### [Prompt]
Using the listing below, copy exactly each line from the one that has "The height and width of the screenshot is (819, 1456)." through the one that has "Image resolution: width=1548"; omit the pictures.

### [Provided material]

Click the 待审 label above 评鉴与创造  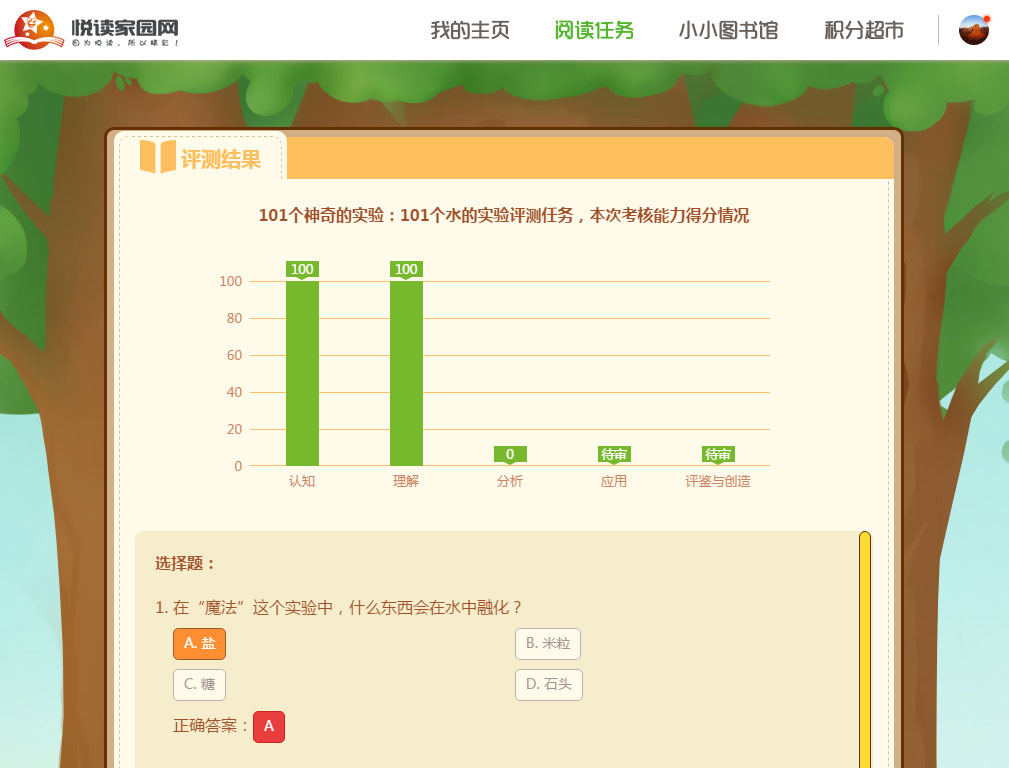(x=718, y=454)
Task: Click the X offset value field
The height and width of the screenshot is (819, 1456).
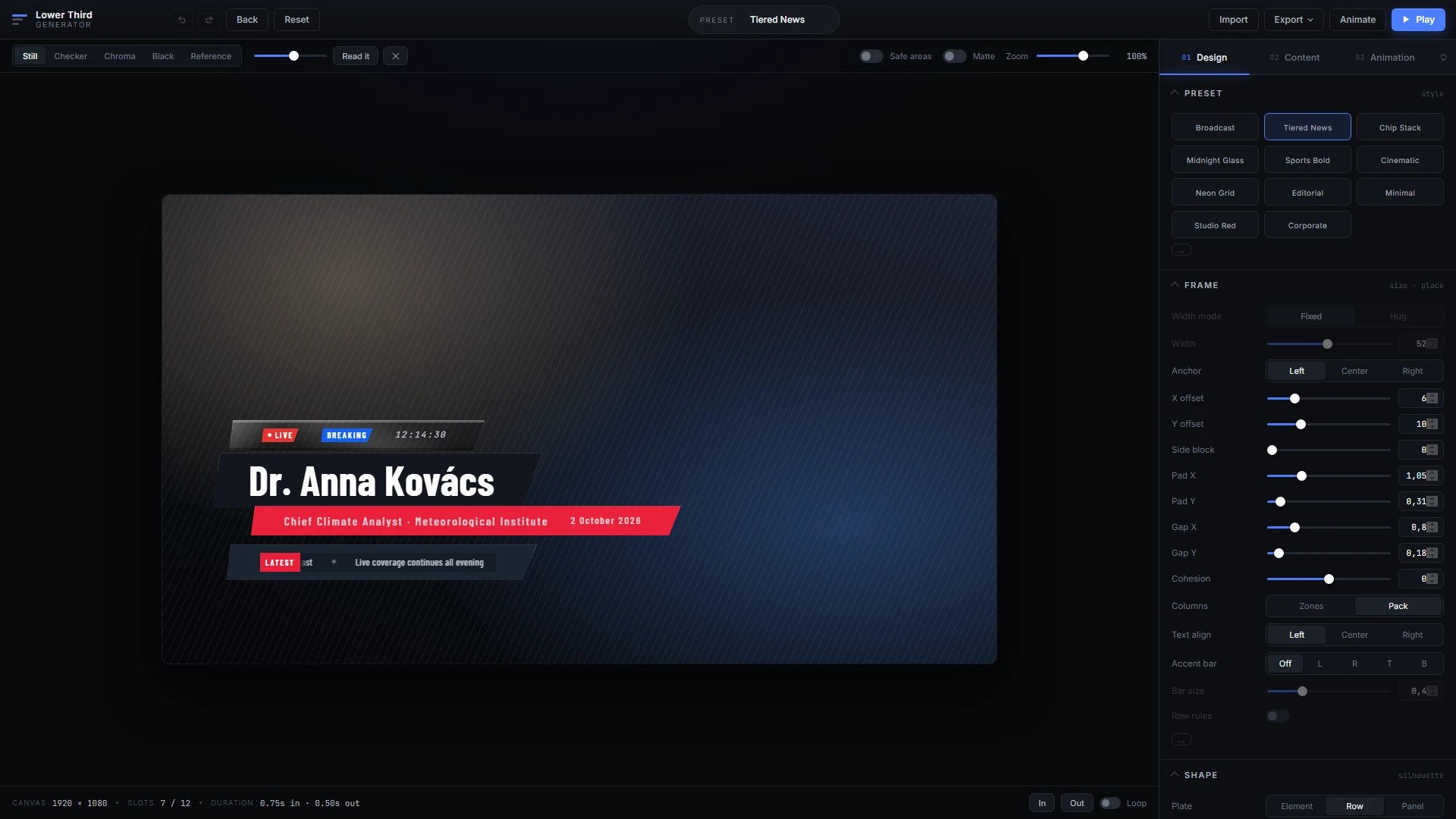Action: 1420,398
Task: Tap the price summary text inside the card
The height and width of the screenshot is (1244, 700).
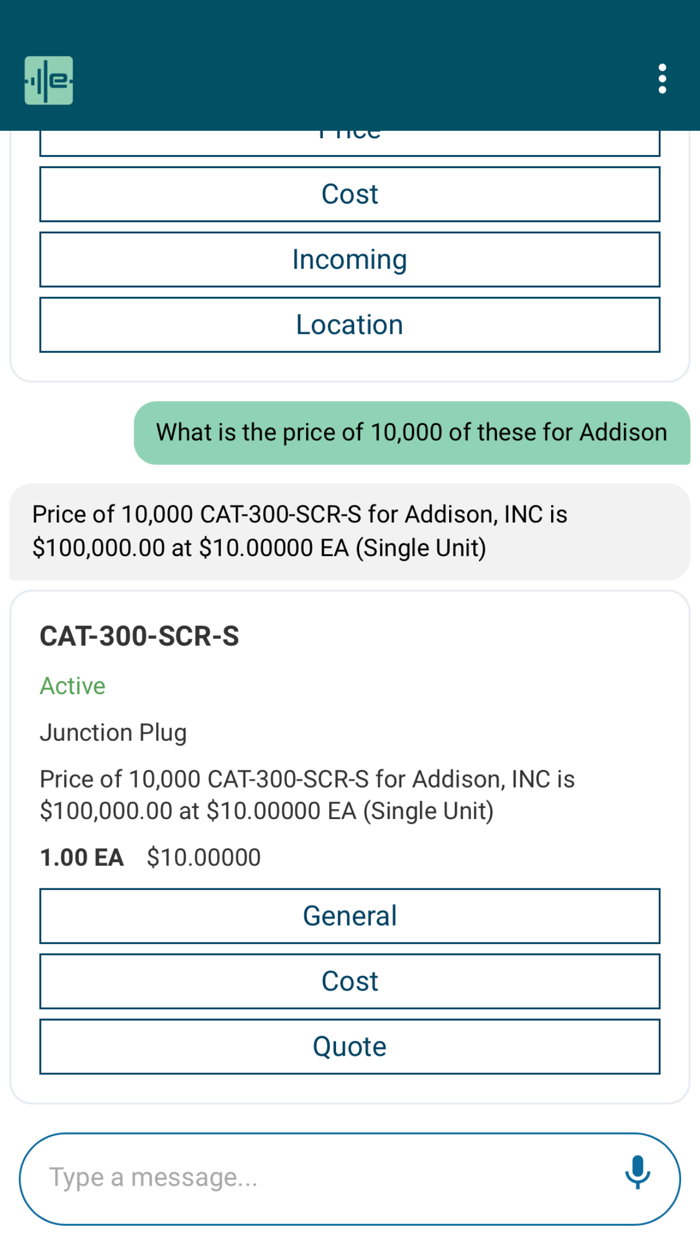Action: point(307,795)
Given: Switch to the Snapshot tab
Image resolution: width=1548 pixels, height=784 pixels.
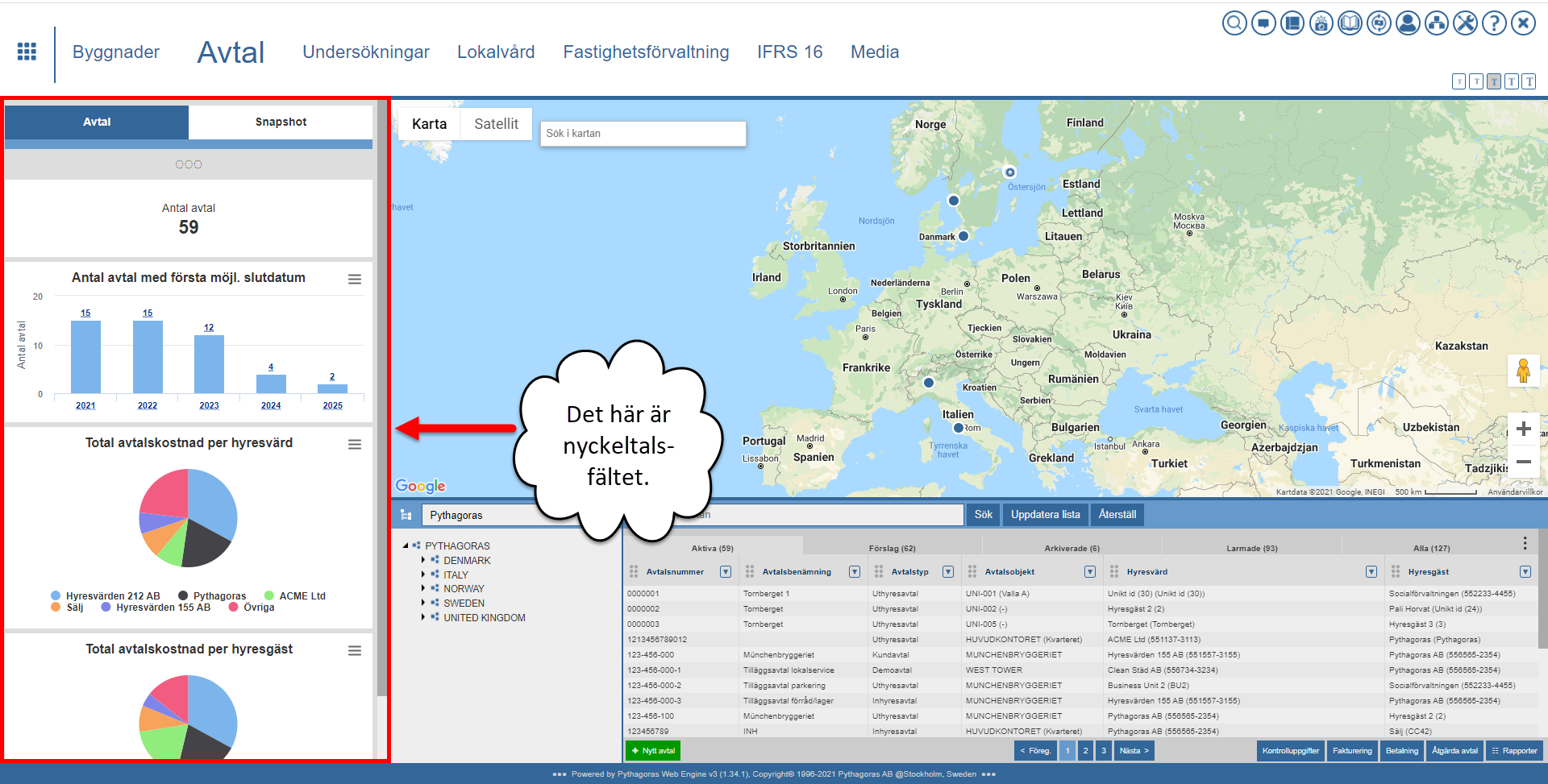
---
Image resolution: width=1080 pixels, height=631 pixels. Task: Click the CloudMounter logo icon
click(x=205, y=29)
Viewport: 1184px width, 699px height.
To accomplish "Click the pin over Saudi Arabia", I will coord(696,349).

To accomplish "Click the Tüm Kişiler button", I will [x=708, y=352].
* * *
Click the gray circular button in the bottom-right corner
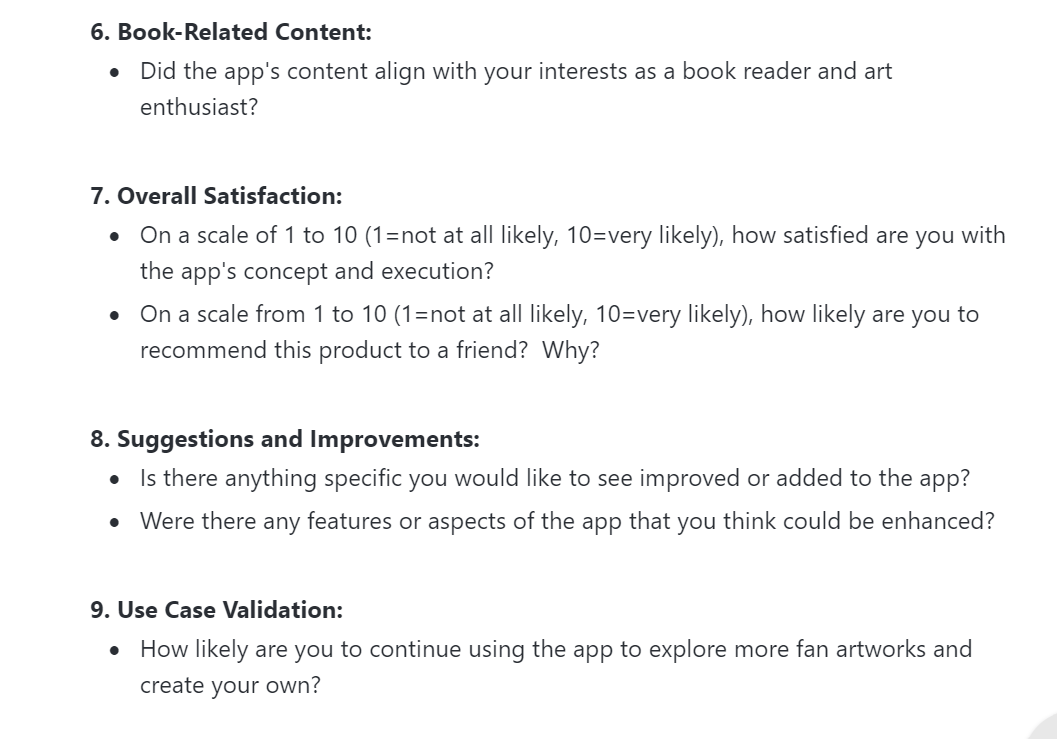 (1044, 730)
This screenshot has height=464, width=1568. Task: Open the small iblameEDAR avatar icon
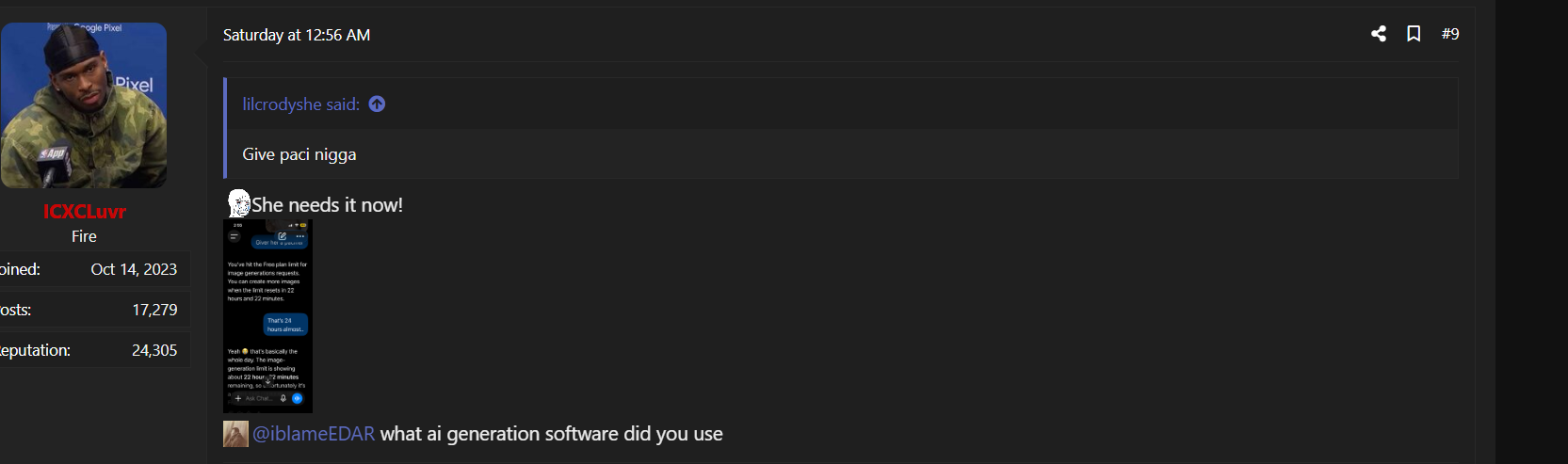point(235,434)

### [Response]
The height and width of the screenshot is (819, 1456).
Action: 1420,398
Task: Tap the price summary text inside the card
The height and width of the screenshot is (1244, 700).
Action: point(307,795)
Given: Switch to the Snapshot tab
Image resolution: width=1548 pixels, height=784 pixels.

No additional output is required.